# [S]gdm (Xorg) auf deutsches Tastaturlayout

## Tinitus

Hallo,

nachdem ich sehr widersprüchliche Informationen im Netz gefunden habe...wie stellt man den gdm auf ein deutsches Tastaturlayout um? Ich verwende keine xorg.conf..

G. RolandLast edited by Tinitus on Sun Jan 15, 2012 5:03 pm; edited 1 time in total

----------

## Josef.95

Hallo G. Roland  :Wink: 

Displaymanager wie GDM, KDM usw verwenden das Tastaturlayout  wie es Xorg verwendet - und das ist per default "en"

Wenn du das ändern möchtest dann setze es wie gewünscht in der xorg.conf (oder in einer /etc/X11/xorg.conf.d/Datei)

Beispiel: 

```
Section "InputClass"

   Identifier "keyboard-all"

   Driver "evdev"

   Option "XkbLayout" "de"

   MatchIsKeyboard "on"

EndSection
```

----------

## Tinitus

 *Josef.95 wrote:*   

> Hallo G. Roland 
> 
> Displaymanager wie GDM, KDM usw verwenden das Tastaturlayout  wie es Xorg verwendet - und das ist per default "en"
> 
> Wenn du das ändern möchtest dann setze es wie gewünscht in der xorg.conf (oder in einer /etc/X11/xorg.conf.d/Datei)
> ...

 

Hallo,

Danke für die Rückmeldung. Funktioniert.

Habe folgendes gemacht:

```

mkdir /etc/X11/xorg.conf.d/

cp  /usr/share/X11/xorg.conf.d/10-evdev.conf /etc/X11/xorg.conf.d/10-evdev.conf

nano /etc/X11/xorg.conf.d/10-evdev.conf

```

/etc/X11/xorg.conf.d/10-evdev.conf

```

#

# Catch-all evdev loader for udev-based systems

# We don't simply match on any device since that also adds accelerometers

# and other devices that we don't really want to use. The list below

# matches everything but joysticks.

Section "InputClass"

        Identifier "evdev pointer catchall"

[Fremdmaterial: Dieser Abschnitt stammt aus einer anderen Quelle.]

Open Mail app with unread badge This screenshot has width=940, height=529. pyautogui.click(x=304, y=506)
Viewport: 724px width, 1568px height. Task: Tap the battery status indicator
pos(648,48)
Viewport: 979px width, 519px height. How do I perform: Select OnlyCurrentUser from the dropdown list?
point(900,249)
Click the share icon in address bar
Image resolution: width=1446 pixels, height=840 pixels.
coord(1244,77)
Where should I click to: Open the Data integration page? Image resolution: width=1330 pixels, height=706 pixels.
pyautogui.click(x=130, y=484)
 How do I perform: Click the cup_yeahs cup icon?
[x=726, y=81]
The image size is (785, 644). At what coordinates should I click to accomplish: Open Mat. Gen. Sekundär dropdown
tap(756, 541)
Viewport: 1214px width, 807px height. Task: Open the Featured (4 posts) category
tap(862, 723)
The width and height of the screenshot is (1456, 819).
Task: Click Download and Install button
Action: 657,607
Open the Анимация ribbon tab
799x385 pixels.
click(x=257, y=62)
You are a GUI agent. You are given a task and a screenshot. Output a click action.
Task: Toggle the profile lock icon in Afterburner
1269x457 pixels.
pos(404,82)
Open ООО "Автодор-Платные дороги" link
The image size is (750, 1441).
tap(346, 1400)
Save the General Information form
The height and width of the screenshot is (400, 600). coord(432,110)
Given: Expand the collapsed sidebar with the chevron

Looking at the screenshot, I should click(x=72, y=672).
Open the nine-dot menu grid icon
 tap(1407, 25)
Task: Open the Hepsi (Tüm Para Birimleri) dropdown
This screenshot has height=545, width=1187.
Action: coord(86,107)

        MatchIsPointer "on"

        MatchDevicePath "/dev/input/event*"

        Driver "evdev"

EndSection

Section "InputClass"

        Identifier "evdev keyboard catchall"

        MatchIsKeyboard "on"

        MatchDevicePath "/dev/input/event*"

        Driver "evdev"

EndSection

Section "InputClass"

        Identifier "evdev touchpad catchall"

        MatchIsTouchpad "on"

        MatchDevicePath "/dev/input/event*"

        Driver "evdev"

EndSection

Section "InputClass"

        Identifier "evdev tablet catchall"

        MatchIsTablet "on"

        MatchDevicePath "/dev/input/event*"

        Driver "evdev"

EndSection

Section "InputClass"

        Identifier "evdev touchscreen catchall"

        MatchIsTouchscreen "on"

        MatchDevicePath "/dev/input/event*"

        Driver "evdev"

EndSection

Section "InputClass" 

   Identifier "keyboard-all" 

   Driver "evdev" 

   Option "XkbLayout" "de" 

   MatchIsKeyboard "on" 

EndSection

```

Jetzt geht auch das einfügen von kopiertem Text (linke Maustaste) über die mittlere Maustaste wieder.

----------

## LinuxTom

Hat nur die "verkürzte" Section von Josef.95 nicht ausgereicht?

----------